Alcohol dependence at the cellular level: effects of ethanol on calcium homeostasis of IM-9 human lymphoblast cells.

OBJECTIVE: Increased intracellular calcium level ([Ca2+]i) was previously observed in peripheral blood mononuclear cells of alcoholic patients under withdrawal. To determine whether this change in [Ca2+]i is due to direct effect of ethanol on blood cells and shows adaptation of these cells to alcohol, we examined the effect of alcohol on IM-9 human lymphoblast cultures.
METHOD: [Ca2+]i of IM-9 lymphoblasts. after acute and chronic alcohol treatment as well as alcohol withdrawal, was measured fluorometrically using Quin2 as a Ca2+-indicator.

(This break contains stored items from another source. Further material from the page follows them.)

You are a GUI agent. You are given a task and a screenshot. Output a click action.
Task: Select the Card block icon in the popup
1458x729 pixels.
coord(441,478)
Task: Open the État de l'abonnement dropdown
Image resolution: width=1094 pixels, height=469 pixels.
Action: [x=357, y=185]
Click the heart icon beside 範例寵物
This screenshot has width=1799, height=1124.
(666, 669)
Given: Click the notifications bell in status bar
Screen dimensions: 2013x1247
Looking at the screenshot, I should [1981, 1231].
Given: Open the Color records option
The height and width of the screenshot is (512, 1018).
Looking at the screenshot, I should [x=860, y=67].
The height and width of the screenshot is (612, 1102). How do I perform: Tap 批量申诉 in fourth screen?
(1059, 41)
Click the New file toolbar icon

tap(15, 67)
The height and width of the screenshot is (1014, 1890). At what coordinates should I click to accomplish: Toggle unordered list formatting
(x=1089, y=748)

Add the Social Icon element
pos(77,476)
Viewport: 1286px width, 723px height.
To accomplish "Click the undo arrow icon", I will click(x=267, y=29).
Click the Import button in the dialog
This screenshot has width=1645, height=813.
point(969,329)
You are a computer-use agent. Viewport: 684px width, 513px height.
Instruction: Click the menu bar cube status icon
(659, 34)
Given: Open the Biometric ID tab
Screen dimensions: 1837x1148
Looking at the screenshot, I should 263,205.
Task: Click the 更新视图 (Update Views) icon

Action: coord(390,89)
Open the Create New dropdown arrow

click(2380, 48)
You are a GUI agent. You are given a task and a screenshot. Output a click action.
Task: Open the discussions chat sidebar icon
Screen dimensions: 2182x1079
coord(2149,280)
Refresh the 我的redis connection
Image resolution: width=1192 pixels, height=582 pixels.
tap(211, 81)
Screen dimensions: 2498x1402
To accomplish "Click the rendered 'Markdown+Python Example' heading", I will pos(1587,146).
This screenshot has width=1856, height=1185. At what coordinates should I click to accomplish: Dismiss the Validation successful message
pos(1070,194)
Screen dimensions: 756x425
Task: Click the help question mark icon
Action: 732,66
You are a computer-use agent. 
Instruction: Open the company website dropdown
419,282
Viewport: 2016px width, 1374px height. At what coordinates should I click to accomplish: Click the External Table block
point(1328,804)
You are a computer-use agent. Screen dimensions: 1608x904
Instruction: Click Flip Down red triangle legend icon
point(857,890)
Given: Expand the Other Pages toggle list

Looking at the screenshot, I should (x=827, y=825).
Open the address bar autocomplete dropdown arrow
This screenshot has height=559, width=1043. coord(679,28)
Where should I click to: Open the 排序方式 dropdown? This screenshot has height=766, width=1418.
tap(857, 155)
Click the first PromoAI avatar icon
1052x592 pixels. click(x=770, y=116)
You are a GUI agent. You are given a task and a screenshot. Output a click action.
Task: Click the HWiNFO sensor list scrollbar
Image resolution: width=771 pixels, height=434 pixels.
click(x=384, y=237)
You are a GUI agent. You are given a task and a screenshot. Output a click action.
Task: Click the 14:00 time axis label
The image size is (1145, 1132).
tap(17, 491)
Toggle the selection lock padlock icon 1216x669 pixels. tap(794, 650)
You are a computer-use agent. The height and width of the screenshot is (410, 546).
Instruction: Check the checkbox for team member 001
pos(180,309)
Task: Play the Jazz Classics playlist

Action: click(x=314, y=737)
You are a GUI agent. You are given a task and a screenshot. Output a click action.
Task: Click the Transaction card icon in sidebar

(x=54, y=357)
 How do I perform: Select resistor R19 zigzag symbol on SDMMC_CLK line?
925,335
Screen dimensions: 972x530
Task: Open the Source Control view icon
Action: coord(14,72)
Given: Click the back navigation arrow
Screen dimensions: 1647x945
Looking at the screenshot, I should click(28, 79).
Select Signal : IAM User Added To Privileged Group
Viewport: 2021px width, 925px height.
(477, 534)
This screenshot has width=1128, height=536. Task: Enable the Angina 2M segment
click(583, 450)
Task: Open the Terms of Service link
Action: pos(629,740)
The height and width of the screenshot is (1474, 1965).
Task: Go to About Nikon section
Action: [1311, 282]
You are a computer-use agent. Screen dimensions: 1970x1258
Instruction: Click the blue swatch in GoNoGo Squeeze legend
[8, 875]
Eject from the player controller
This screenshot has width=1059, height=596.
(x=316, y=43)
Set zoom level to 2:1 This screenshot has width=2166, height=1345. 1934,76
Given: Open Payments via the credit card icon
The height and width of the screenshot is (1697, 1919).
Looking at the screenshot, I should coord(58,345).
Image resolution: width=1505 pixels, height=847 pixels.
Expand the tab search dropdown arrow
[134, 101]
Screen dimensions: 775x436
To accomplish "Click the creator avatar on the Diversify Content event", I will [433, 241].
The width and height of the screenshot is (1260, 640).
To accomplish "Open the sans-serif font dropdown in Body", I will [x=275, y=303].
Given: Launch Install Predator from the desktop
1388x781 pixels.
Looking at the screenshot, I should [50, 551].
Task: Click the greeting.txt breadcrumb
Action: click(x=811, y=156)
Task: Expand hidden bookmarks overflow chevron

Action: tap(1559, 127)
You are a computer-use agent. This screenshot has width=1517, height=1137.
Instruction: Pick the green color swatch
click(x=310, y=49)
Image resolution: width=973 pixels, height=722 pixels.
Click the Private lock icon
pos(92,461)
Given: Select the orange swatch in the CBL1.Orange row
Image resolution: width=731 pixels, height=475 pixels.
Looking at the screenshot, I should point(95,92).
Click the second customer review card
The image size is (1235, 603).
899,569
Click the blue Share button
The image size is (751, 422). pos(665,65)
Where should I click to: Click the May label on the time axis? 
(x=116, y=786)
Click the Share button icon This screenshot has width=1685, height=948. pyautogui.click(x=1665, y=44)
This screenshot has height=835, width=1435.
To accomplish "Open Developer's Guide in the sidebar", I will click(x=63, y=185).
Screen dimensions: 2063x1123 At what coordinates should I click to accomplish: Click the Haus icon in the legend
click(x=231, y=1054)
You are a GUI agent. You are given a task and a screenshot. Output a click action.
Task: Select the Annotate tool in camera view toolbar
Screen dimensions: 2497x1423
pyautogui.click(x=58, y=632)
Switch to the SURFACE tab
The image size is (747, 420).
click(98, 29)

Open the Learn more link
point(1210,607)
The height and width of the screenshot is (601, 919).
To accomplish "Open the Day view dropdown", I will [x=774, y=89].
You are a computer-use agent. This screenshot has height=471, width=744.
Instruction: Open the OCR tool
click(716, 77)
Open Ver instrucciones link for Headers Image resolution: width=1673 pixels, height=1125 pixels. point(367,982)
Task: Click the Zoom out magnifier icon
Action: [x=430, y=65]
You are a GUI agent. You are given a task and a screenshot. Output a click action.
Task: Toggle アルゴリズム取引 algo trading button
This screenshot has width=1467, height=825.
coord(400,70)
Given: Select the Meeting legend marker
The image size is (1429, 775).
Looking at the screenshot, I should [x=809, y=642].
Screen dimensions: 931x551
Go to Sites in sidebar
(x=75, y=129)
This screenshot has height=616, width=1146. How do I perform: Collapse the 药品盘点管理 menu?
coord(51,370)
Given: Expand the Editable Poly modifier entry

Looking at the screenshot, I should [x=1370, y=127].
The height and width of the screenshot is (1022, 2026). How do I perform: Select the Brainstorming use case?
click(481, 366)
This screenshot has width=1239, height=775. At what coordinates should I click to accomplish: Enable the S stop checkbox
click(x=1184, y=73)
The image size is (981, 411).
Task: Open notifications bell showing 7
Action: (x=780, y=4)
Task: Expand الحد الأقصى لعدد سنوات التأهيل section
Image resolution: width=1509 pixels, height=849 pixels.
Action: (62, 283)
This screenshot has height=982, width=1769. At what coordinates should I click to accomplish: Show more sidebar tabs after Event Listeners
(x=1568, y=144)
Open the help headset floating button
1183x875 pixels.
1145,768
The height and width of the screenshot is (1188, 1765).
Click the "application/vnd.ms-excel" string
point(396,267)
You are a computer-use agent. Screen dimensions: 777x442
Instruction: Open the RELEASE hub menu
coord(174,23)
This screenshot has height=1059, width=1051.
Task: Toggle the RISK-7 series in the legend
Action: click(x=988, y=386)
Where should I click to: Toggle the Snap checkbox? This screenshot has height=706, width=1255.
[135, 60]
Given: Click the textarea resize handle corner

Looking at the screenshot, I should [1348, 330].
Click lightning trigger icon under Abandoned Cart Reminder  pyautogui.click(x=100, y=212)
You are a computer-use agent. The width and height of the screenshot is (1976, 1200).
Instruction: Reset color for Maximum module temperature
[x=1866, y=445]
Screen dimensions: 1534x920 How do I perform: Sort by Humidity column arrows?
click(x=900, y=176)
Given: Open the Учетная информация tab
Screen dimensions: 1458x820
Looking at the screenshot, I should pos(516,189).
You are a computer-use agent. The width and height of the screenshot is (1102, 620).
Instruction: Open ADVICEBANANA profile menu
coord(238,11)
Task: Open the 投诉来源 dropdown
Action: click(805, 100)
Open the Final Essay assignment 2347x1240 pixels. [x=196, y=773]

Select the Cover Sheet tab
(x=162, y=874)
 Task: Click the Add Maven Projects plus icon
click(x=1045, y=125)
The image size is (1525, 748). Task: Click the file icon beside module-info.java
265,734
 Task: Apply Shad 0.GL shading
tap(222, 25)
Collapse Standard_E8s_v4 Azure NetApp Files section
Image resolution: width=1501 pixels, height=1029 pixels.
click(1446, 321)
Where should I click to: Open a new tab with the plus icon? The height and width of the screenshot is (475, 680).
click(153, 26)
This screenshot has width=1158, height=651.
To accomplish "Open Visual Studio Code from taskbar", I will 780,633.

RESULTS: Acute ethanol treatment induced a rapid, transient increase in intracellular calcium concentration in a dose-dependent manner. During chronic ethanol (50mM) administration, after the first 24 hours, basal [Ca2+]i was significantly lower (44 +/- 8% of control, p < .025), whereas from the fifth day [Ca2+]i was significantly higher (415 +/- 59% of control on the sixth day, p < .01) compared with untreated cells. After a 3-day ethanol (50OmM or 100mM) treatment, elimination of alcohol from the medium caused elevation in [Ca2+]i. After 24-hour ethanol withdrawal, the addition of alcohol decreased the elevated [Ca2+]i of alcohol-adapted cells to the resting level of control cells. Similar results were observed when verapamil, diazepam or haloperidol were applied. Moreover, when ethanol or these agents were administered at the beginning of alcohol withdrawal, they could prevent the increase in [Ca2+]i.
CONCLUSIONS: These results suggest that alcohol dependence can develop at the cellular level, and that changes in calcium homeostasis, likely due to direct effects of ethanol on ion channels, may play a central role in processes leading to adaptation of cells to alcohol.